EXCERPTED RECORDS >>

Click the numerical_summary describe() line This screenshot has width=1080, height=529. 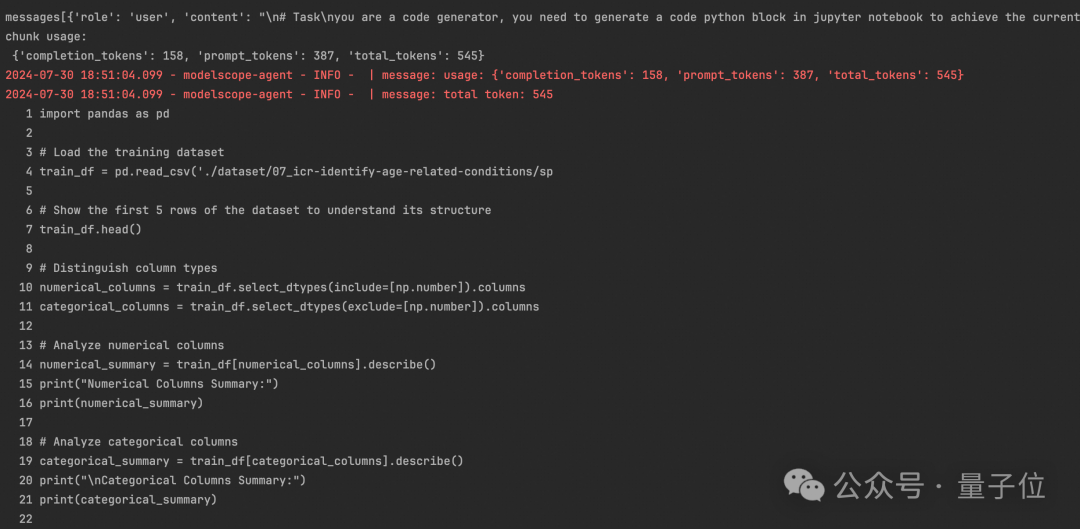pos(237,364)
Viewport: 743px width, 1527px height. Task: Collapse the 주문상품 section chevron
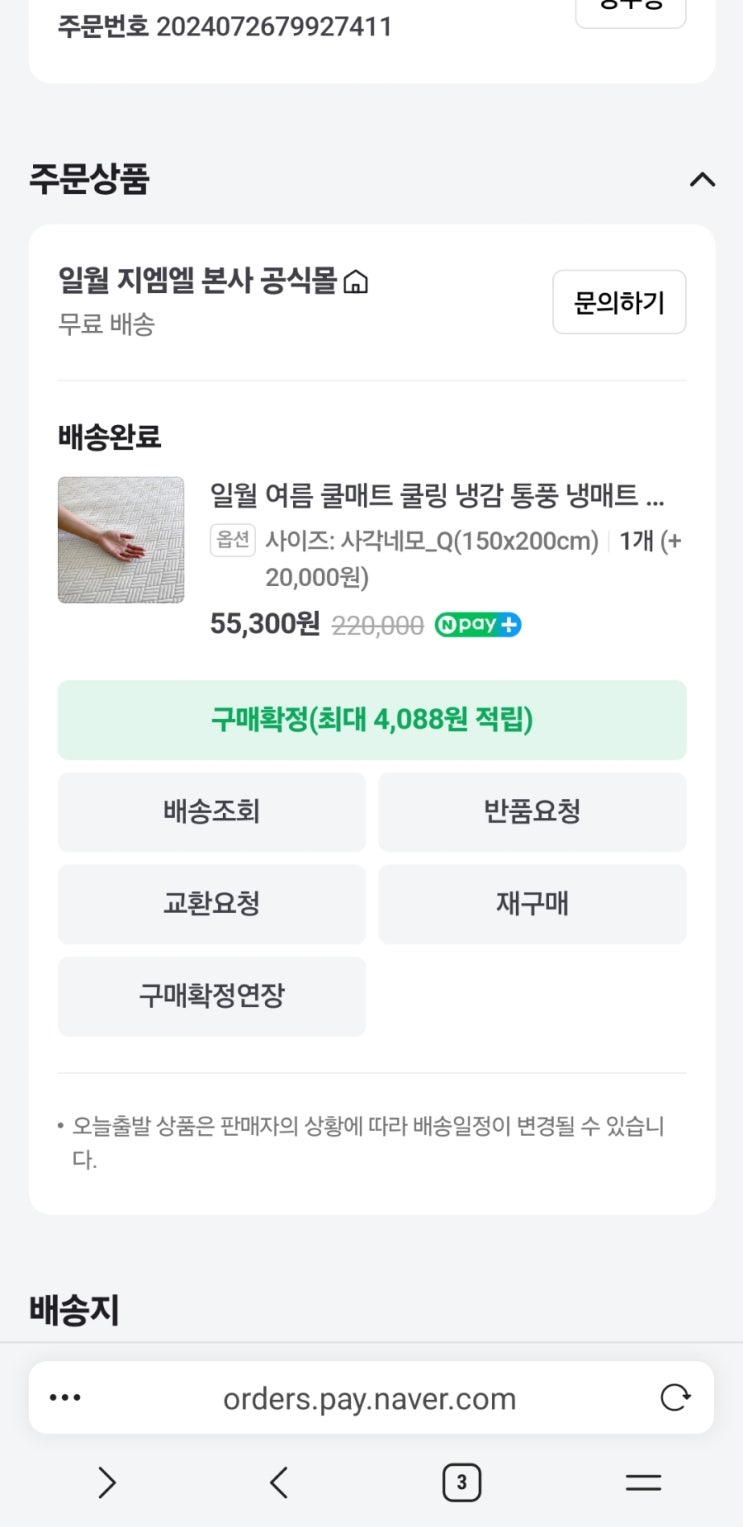coord(702,180)
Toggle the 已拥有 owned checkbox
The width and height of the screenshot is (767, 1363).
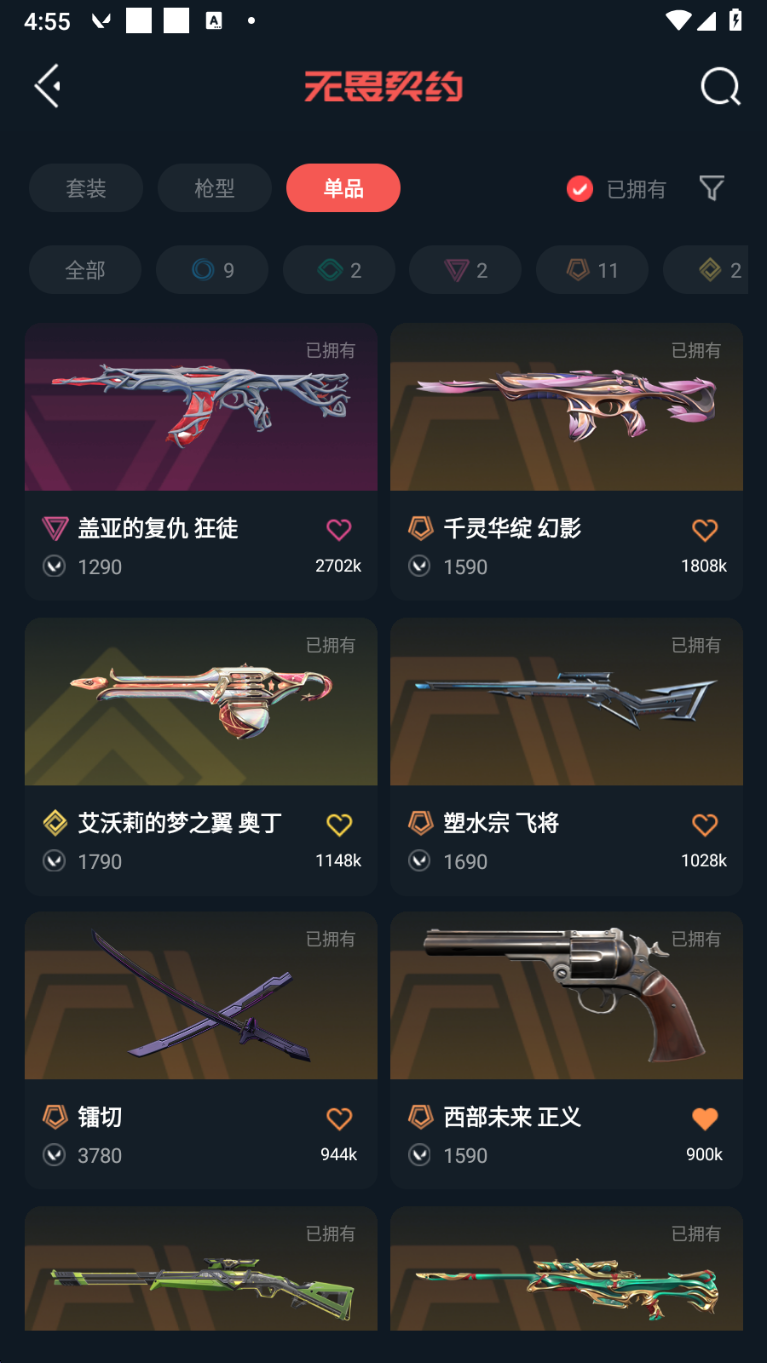click(x=580, y=189)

DIRECTIONS FOR THIS TASK >> Reproduce the data word for word, from the line containing "Viewport: 743px width, 1527px" through the end of the data, inclusive. Omit the pictures.

RESPONSE TO THIS EXERCISE >>
Viewport: 743px width, 1527px height. Task: Collapse the 주문상품 section chevron
coord(702,180)
Toggle the 已拥有 owned checkbox
The width and height of the screenshot is (767, 1363).
click(x=580, y=189)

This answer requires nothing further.